Turns out, he should have never said never. Recently, Vance has repeatedly disavowed his previous position and hugged Trump.
“I was wrong about him,” Vance said on CNN in May. “I didn’t think he was going to be a good president, Dana, and I was very, very proud to be proven wrong. It’s one of the reasons why I’m working so hard to get him elected.”
After Trump survived an assassination attempt Saturday, Vance immediately took to X, the site formerly known as Twitter.
“The central premise of the Biden campaign is that President Donald Trump is an authoritarian fascist who must be stopped at all costs,” he wrote. “That rhetoric led directly to President Trump's attempted assassination.”
When Trump called for unity, the senator toned down his language, writing, “Courageous, United, and Defiant. This is leadership.”
Vance has been a vocal proponent of right-wing policy priorities like securing the border, protecting gun rights, and stopping abortions. He is also a particular advocate of America First foreign policy, praising Trump for imposing tariffs on companies that ship jobs overseas.

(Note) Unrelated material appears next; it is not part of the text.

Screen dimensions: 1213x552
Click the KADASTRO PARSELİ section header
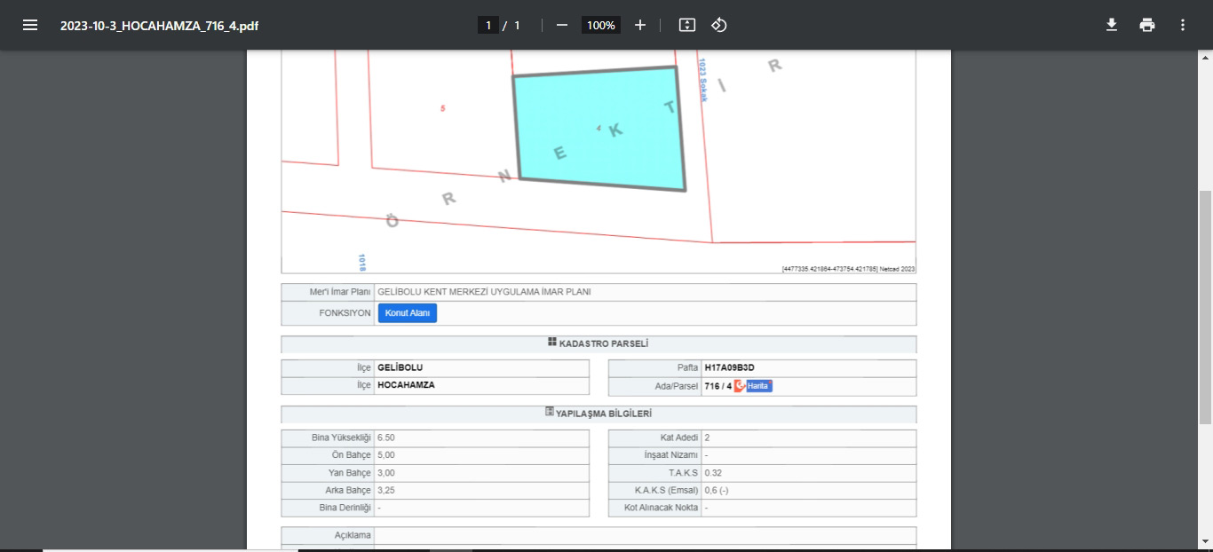(599, 343)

He has also been a staunch opponent of U.S. aid to Ukraine. The prospect of a Vance vice presidency has terrified elite Republican donors, The Daily Beast reported last week.

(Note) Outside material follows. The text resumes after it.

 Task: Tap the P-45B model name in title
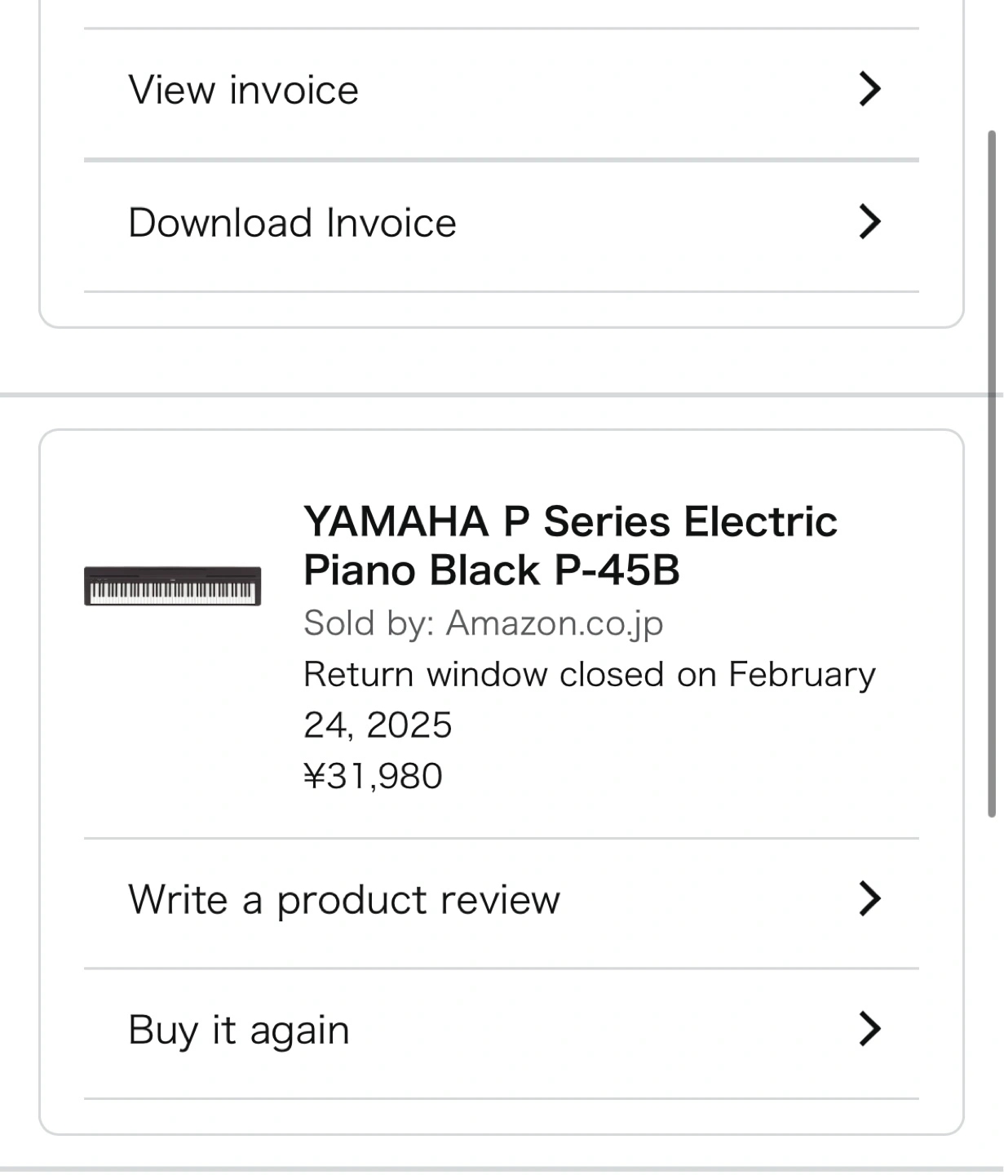[x=617, y=570]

But Vance also has ties to some billionaire megadonors who approve of his isolationist views. In 2022, Silicon Valley tycoon Peter Thiel gave Vance the largest amount ever donated to a Senate candidate, about $15 million, according to Politico. Thiel also connected Vance to other wealthy donors, including venture capitalist David Sacks, who is scheduled to speak at the RNC.

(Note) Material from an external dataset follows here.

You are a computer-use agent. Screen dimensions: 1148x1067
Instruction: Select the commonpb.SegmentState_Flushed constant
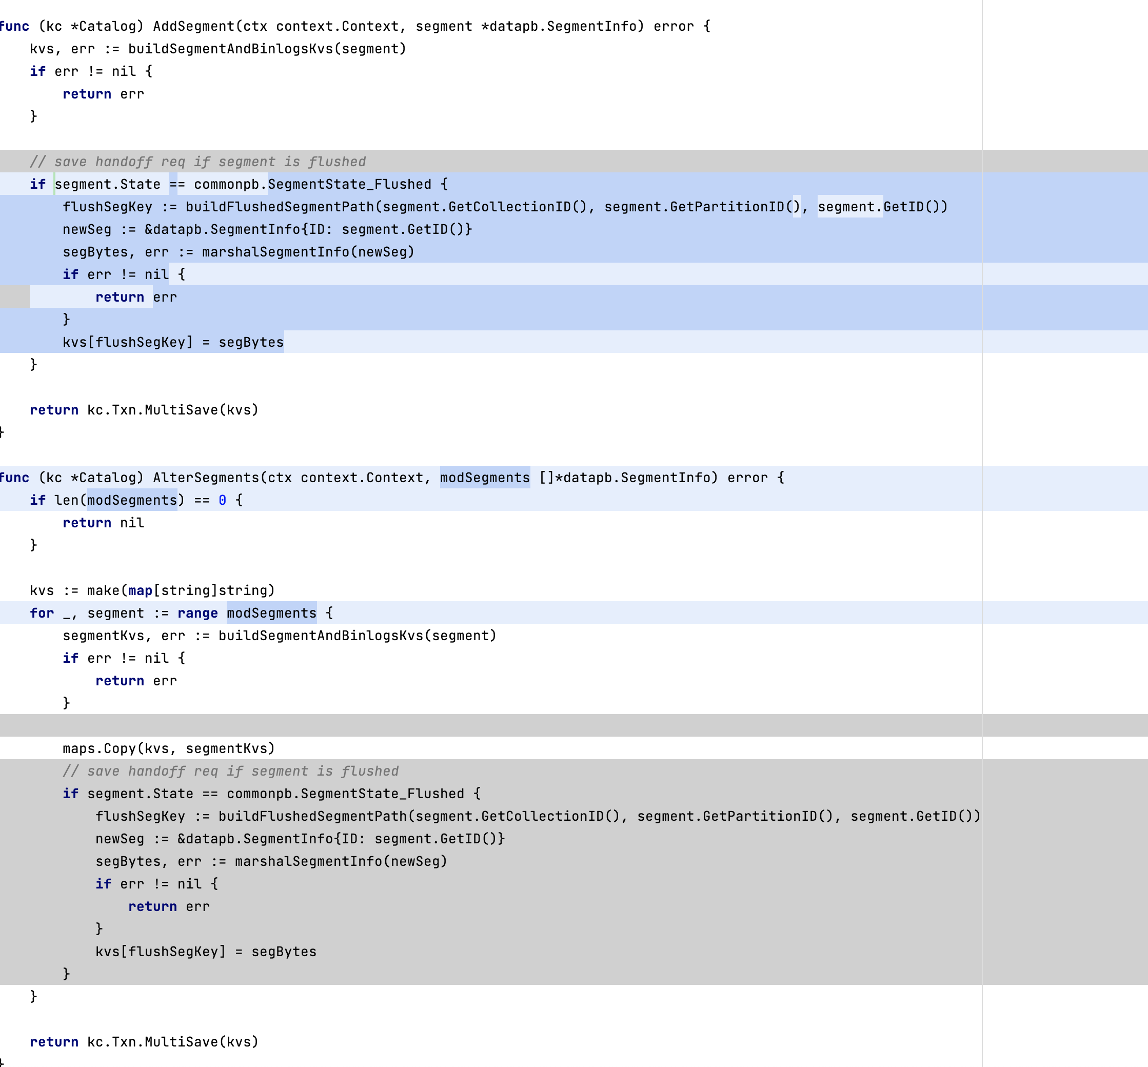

The Ohio senator, who is married to Usha Chilukuri Vance, an attorney who he met at Yale, has three children. With facial hair Trump has said makes him look like “a young Abraham Lincoln” and with blue eyes so striking they’ve led some to speculate he wears eyeliner, he would be the third-youngest vice president in U.S. history, and the youngest since Richard Nixon got the job in 1953.